The maker of the Panasonic brand had posted a 172 billion yen loss in the same quarter the previous year — sharing the dismal fate of many Japanese makers sorely battered by the global electronics slump and competition from less expensive Asian rivals.
Sales for the October-December period totaled 1.87 trillion yen (US$15.7 billion), up 8 percent from 1.74 trillion yen a year ago, the manufacturer, based in Osaka, said Thursday.
The numbers underline Matsushita's revival efforts following a 431 billion yen loss in the fiscal year ended March 2002 — the worst loss since the company was founded 80 years ago. Sales nose-dived in almost all divisions, including cell phones, electronics parts, home appliances and industrial equipment.
Matsushita remained cautious, lowering its profit forecast for the fiscal year ending in March 2003 to take into account losses in the value of stocks the company owns as the Tokyo stock market languishes at 19-year lows.
It now expects a profit of 25 billion yen (US$210 million), down from the previous forecast for 37 billion yen (US$311 million).

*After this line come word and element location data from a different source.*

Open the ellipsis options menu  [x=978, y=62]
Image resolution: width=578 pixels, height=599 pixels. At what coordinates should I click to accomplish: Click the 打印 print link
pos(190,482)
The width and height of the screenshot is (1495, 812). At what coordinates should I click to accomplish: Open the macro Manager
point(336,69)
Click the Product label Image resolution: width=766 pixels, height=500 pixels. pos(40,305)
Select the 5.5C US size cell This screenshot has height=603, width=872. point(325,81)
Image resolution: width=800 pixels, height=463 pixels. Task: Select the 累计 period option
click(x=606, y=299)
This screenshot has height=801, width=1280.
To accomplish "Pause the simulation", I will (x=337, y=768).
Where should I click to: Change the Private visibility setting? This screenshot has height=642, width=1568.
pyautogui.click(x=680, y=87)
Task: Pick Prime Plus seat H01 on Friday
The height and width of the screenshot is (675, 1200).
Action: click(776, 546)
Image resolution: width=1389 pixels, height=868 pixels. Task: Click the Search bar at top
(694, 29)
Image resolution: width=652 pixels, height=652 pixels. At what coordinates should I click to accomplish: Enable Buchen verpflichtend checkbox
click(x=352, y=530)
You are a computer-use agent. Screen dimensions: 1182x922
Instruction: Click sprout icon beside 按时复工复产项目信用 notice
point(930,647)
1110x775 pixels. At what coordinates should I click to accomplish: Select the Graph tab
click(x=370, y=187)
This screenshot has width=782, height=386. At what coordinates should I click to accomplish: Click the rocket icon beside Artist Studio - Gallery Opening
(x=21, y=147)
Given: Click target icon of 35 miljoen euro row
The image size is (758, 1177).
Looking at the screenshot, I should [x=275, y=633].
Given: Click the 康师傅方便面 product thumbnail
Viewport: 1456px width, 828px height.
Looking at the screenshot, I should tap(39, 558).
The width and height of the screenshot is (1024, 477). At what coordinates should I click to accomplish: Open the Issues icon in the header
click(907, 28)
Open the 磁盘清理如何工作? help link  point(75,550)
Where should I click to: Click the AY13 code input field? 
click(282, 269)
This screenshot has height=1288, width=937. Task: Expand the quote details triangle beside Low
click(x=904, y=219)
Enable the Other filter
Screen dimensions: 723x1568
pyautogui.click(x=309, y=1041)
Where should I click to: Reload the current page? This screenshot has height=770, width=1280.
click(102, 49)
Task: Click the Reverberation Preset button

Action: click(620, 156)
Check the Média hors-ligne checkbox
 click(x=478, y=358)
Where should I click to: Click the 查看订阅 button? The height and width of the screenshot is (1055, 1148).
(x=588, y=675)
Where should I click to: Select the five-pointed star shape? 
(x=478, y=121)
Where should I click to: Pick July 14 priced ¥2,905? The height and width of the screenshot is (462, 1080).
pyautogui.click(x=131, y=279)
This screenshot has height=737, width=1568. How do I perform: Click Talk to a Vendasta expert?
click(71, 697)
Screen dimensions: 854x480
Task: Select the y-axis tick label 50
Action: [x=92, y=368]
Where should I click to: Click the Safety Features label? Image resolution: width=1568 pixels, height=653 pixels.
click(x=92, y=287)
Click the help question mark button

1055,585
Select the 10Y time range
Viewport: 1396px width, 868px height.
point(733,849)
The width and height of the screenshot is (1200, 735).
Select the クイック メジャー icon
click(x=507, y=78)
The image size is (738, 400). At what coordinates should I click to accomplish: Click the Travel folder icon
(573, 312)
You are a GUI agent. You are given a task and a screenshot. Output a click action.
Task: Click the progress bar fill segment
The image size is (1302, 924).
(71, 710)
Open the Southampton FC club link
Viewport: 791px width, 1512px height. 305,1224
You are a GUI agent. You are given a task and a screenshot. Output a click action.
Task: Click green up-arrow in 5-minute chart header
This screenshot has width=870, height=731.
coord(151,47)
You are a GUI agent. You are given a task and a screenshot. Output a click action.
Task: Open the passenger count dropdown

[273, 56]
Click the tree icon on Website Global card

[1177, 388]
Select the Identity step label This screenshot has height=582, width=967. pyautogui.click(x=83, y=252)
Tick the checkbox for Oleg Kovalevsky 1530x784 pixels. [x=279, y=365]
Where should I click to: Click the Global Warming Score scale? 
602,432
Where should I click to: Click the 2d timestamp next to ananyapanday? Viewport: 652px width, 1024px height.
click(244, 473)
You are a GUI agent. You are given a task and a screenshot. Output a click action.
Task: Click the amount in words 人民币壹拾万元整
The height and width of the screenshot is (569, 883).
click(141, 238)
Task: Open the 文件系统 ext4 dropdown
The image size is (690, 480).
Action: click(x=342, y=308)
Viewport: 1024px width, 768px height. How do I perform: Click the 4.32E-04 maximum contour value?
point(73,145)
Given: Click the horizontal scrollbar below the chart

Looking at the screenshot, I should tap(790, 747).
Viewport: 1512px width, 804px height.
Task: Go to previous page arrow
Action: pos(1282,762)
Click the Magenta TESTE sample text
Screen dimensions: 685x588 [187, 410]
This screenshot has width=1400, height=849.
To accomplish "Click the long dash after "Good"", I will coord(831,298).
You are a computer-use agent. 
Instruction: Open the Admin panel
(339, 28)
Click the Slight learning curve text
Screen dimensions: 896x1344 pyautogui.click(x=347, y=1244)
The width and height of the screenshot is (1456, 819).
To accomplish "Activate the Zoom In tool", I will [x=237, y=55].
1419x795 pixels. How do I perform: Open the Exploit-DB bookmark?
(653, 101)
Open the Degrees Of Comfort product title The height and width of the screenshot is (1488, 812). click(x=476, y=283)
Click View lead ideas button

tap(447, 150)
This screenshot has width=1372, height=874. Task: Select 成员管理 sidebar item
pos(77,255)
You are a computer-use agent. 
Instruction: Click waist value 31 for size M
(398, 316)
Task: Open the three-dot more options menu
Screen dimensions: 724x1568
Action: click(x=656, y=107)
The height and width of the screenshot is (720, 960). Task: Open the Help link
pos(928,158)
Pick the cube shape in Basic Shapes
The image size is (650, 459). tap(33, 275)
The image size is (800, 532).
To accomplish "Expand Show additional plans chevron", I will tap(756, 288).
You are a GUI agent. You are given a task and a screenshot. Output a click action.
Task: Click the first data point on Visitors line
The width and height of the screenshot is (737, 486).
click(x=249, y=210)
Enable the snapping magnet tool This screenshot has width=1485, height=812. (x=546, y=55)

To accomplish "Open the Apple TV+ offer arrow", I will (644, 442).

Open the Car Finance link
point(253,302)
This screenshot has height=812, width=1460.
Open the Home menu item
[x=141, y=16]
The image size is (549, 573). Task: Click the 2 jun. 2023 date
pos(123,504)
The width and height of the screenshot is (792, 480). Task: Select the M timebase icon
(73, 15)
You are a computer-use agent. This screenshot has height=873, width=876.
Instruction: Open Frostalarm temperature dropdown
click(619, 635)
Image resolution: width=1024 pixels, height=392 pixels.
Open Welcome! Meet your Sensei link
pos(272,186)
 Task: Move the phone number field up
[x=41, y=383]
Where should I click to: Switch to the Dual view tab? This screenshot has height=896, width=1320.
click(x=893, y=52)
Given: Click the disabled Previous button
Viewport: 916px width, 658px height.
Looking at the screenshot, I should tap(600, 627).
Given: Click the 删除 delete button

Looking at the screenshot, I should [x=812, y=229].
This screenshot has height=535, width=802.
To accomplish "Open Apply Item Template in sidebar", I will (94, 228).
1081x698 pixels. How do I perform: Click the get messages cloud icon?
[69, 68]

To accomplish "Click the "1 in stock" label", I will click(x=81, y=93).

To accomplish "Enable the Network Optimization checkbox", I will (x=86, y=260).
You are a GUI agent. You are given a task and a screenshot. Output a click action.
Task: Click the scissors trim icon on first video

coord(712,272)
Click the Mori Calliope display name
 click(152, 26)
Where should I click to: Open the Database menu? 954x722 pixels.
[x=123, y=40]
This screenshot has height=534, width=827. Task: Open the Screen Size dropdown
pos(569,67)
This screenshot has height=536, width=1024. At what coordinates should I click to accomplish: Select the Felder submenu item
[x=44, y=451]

Restructuring costs for overseas subsidiaries are also pushing down profits, Matsushita said.
But the company raised its sales forecast for the fiscal year to 7.3 trillion yen (US$61 billion), up 6 percent from the previous year and above its previous forecast for 7 trillion yen (US$59 billion).
In the latest quarter, sales in audiovisual and network equipment were up 5 percent to 1 trillion yen (US$8 billion) — including what the company calls "V-products," which stands for a "V-shaped recovery," such as plasma display TVs, video camcorders and DVD recorders.
Sales in home appliances were up 4 percent at 321.5 billion yen (US$2.7 billion), boosted by demand for refrigerators, vacuum cleaners and microwave ovens in Japan, and air conditioners and refrigerators overseas.
Industrial equipment sales totaled 61 billion yen (US$513 million), up 10 percent, as demand grew for factory machinery in Japan and China. Sales of components and devices surged 19 percent to 397 billion yen (US3 billion), lifted by strong sales of computer chips both in Japan and abroad.
Like other Japanese electronics companies, Matsushita has been struggling to reshape its business to streamline management and cut thousands of jobs. It has been focusing on profitable sectors where it can hope to outdo rivals through cutting-edge technology.
Matsushita is also trying to beef up its global strategy, targeting the U.S. market with key new products like DVD recorders and tying up with local companies in China with hopes to woo that growing market.
Analysts say Japan's electronics makers will continue to face stiff competition, and Matsushita officials acknowledge doubts remain about consumer spending in the United States and the rest of the world because of a possible war against Iraq.
Aggressive spending is unlikely for some time at home in Japan, where a dragged out slowdown and deflation — or falling prices — combined with dwindling paychecks are chipping away at consumer confidence.
For the latest quarter, Matsushita's sales in Japan were up 9 percent to 875 billion yen (US$7 billion), while overseas sales improved 6 percent to 993 billion yen (US$8 billion).
For the nine months ended Dec. 31, Matsushita bounced back to a profit of 38.7 billion yen (US$325 million) from a 241.5 billion yen loss in the same period a year ago. Sales edged up 6 percent to 5.4 trillion yen (US$45 billion) from 5.1 trillion yen.
Shares of Matsushita Electric inched up 0.7 percent to close at 1,168 yen (US$9.80) on the Tokyo Stock Exchange Thursday, where trading ended shortly before the earnings were announced.